→ **TO BE DONE**:
Copy out the diary entry below about friend groups and artists word for word, with nothing changed.

→ **TEXT EXCERPT**:
┄┄┄┄┄┄┄┄┄┄┄┄┄┄┄┄┄┄┄┄
I ganked (stole) this topic from one of my favorite diarists, Euphemism. She and I are polar opposites, which is why I like her diary so much. I tend to be friends with people like her. I tend to hang out with three types of people. I'm this quiet, intelligent, studious, really preppy kid who always seems to hang with the skaters (i.e. people who listen to Blink 182, Metallica, Pantera, wear lots of baggy clothing, tend to be slackers). Or I hang out with the gothic-types-- people who wear all black, tend to listen to Indi, body piercings, the whole works). The third type is the drama freaks- beautiful, narcissistic, extremely outgoing, melodramatic, etc. I'm their quiet sidekick; they make me laugh.

For whatever reason, I can't hang out with people like me. I can't stand being with other artists. At my summer program at Carnegie Mellon, I had maybe three art friends. Everyone else was in the drama program. Artists, for the most part, are just so full of bullshit. There was this one canvas in the Carnegie Museum that was totally blank. It had a radiator behind it, so that whenever someone stood near it, you would feel heat (obviously). The other artists would say, "The white canvas represents Heaven, and the warmth represents his love." I mean, you could show them a garbage can filled with dirty banana peels, and they would connect it to the soul of mankind or something. In the beginning, when asked my opinion, I would basically say that the artwork was crap. By the end of the program, I could b.s. with the best of them. I mean, is that what art teaches, for us to b.s.?
┄┄┄┄┄┄┄┄┄┄┄┄┄┄┄┄┄┄┄┄
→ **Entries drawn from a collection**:

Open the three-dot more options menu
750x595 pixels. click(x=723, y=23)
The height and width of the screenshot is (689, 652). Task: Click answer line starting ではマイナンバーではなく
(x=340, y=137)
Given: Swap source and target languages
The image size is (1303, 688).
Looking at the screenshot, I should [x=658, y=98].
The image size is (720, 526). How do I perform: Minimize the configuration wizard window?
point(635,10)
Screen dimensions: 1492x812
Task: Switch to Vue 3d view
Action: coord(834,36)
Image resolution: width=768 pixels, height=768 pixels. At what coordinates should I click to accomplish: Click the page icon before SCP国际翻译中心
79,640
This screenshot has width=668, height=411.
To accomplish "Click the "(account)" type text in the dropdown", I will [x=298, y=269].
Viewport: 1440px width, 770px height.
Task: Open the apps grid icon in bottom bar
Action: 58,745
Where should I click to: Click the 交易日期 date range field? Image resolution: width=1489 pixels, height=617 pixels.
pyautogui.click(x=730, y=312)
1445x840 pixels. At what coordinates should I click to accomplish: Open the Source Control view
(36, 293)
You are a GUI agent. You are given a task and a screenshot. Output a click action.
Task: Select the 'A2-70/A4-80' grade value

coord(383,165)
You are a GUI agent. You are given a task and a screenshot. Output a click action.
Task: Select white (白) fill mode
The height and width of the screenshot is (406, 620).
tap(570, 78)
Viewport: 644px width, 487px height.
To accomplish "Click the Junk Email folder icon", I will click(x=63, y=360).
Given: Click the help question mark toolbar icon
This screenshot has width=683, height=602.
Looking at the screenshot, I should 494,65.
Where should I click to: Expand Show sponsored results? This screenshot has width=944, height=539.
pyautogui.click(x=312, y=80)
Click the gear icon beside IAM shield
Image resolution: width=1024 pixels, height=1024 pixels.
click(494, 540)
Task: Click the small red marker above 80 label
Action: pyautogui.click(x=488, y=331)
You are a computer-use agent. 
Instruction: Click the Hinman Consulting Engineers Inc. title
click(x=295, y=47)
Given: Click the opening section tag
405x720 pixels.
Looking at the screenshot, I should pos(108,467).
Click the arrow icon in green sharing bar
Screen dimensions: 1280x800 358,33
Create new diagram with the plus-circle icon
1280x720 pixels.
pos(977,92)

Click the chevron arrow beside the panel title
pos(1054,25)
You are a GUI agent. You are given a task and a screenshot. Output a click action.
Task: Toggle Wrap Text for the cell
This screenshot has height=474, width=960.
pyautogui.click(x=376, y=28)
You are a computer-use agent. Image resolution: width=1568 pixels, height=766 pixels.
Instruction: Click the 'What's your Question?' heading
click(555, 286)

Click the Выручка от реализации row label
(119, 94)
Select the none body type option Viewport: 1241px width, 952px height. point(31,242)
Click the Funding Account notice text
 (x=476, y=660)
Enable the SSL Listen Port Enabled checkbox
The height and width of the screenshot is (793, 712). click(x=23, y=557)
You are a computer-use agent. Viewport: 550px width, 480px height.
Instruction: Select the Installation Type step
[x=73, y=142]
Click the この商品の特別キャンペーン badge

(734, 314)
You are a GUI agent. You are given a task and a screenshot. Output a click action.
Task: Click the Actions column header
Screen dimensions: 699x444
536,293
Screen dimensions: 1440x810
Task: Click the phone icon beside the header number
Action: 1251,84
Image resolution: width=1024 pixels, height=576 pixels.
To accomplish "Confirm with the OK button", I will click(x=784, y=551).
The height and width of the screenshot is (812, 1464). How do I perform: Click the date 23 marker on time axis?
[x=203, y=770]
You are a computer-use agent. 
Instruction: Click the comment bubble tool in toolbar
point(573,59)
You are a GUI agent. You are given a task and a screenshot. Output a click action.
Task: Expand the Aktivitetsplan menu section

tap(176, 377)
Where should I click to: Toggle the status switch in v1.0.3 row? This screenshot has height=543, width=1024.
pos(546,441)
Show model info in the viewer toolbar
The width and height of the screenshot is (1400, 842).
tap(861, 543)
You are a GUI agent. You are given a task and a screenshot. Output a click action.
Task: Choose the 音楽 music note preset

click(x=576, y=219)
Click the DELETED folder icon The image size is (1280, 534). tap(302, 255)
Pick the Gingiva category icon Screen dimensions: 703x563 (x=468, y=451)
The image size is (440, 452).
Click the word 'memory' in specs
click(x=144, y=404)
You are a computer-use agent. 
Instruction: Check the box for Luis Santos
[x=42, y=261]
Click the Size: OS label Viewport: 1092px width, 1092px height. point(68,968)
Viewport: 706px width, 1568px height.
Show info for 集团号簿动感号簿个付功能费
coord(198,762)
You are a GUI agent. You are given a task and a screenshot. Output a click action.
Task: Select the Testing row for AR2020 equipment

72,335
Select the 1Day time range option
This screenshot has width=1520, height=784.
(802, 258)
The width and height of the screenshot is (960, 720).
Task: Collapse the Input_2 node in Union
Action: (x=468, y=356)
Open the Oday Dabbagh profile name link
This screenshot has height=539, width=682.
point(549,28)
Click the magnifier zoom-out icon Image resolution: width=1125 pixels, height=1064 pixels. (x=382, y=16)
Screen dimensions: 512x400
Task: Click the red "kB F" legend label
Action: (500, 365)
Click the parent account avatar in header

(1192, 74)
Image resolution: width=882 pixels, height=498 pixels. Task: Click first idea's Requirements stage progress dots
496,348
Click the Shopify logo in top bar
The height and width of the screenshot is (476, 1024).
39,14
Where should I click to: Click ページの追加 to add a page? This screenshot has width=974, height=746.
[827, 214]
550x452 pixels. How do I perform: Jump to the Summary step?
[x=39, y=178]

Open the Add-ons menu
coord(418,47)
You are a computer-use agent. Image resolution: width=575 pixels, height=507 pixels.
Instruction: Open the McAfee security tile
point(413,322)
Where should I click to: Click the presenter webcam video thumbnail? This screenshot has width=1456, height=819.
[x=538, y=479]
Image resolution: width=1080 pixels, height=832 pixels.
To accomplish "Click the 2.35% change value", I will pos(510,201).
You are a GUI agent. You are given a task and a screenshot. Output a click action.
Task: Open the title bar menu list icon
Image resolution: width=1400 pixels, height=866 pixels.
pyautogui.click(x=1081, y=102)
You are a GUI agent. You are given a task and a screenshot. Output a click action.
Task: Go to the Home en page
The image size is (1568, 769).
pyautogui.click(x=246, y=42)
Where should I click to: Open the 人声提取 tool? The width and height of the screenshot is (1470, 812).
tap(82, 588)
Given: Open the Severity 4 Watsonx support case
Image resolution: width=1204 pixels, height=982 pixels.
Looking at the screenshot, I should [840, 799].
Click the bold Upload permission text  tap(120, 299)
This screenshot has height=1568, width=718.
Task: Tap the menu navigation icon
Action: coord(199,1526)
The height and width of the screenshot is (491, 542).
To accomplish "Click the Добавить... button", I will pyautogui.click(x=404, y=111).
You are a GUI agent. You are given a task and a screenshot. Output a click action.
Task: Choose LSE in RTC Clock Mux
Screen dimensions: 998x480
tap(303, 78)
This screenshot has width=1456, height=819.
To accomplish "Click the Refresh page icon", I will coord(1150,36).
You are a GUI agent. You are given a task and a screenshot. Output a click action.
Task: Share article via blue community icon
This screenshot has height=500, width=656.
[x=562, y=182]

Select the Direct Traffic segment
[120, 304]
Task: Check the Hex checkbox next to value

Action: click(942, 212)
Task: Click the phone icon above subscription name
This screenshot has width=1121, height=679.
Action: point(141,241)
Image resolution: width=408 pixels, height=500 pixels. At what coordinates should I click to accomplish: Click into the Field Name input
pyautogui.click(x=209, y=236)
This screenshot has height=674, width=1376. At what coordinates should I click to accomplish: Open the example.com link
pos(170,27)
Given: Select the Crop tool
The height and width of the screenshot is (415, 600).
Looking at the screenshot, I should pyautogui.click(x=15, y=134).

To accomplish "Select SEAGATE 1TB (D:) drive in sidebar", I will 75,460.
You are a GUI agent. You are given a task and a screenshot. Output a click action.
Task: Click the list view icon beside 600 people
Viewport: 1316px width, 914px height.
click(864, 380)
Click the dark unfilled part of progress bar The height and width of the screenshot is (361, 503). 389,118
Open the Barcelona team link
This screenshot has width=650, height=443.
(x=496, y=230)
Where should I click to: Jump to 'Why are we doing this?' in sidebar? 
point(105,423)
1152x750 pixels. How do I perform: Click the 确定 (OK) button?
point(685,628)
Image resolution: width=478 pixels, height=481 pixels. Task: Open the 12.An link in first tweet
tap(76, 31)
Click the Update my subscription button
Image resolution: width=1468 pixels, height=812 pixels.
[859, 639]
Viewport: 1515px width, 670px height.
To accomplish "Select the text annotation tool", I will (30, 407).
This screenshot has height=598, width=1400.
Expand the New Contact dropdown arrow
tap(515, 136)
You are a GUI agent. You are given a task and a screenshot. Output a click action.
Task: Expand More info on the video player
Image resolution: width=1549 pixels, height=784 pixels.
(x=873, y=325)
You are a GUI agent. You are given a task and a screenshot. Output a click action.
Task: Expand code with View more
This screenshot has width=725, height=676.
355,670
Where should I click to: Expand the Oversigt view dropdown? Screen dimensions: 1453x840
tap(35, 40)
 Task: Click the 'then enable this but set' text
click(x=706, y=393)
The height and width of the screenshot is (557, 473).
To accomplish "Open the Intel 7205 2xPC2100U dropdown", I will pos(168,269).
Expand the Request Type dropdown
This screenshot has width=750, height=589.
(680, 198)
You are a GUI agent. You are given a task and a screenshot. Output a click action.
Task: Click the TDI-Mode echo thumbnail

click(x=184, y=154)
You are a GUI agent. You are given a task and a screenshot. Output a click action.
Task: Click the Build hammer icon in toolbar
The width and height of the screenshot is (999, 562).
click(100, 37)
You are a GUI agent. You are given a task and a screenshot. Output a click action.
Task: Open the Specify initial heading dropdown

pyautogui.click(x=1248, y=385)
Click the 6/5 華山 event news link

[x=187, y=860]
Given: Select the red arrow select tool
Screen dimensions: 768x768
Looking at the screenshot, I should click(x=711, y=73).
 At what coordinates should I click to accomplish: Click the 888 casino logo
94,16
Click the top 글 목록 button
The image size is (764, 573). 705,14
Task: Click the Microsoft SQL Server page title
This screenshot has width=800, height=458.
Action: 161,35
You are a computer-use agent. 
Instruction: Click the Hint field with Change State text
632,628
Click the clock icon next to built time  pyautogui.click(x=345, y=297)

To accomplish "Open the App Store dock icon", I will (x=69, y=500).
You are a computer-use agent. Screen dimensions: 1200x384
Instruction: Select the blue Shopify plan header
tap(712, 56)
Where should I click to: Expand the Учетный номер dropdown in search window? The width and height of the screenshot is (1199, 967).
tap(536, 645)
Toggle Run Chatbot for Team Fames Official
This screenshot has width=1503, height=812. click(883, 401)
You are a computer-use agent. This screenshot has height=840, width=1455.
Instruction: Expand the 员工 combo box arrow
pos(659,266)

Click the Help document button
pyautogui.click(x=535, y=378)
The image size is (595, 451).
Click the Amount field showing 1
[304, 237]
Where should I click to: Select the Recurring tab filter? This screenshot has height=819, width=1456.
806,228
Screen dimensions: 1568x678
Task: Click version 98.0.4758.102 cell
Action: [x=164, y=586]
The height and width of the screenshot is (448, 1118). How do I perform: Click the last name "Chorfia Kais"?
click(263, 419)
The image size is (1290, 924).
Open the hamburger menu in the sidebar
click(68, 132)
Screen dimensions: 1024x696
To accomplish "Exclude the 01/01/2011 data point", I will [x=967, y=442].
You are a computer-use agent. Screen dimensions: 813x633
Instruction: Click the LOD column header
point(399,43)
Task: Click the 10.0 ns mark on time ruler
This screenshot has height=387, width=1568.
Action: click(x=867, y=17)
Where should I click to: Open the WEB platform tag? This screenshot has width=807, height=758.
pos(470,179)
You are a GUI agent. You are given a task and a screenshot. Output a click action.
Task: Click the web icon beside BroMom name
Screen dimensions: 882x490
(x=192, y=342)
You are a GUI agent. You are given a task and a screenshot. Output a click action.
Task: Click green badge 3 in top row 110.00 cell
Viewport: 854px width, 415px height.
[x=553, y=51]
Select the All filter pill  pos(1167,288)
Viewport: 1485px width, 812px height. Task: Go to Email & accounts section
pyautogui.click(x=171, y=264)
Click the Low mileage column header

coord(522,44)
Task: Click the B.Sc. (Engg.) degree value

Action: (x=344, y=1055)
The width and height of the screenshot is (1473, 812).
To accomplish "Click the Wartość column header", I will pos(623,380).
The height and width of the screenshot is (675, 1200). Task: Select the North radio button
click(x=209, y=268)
┄┄┄┄┄┄┄┄┄┄┄┄┄┄┄┄┄┄┄┄
→ **SOLUTION TO THIS PROBLEM**:
I ganked (stole) this topic from one of my favorite diarists, Euphemism. She and I are polar opposites, which is why I like her diary so much. I tend to be friends with people like her. I tend to hang out with three types of people. I'm this quiet, intelligent, studious, really preppy kid who always seems to hang with the skaters (i.e. people who listen to Blink 182, Metallica, Pantera, wear lots of baggy clothing, tend to be slackers). Or I hang out with the gothic-types-- people who wear all black, tend to listen to Indi, body piercings, the whole works). The third type is the drama freaks- beautiful, narcissistic, extremely outgoing, melodramatic, etc. I'm their quiet sidekick; they make me laugh.

For whatever reason, I can't hang out with people like me. I can't stand being with other artists. At my summer program at Carnegie Mellon, I had maybe three art friends. Everyone else was in the drama program. Artists, for the most part, are just so full of bullshit. There was this one canvas in the Carnegie Museum that was totally blank. It had a radiator behind it, so that whenever someone stood near it, you would feel heat (obviously). The other artists would say, "The white canvas represents Heaven, and the warmth represents his love." I mean, you could show them a garbage can filled with dirty banana peels, and they would connect it to the soul of mankind or something. In the beginning, when asked my opinion, I would basically say that the artwork was crap. By the end of the program, I could b.s. with the best of them. I mean, is that what art teaches, for us to b.s.?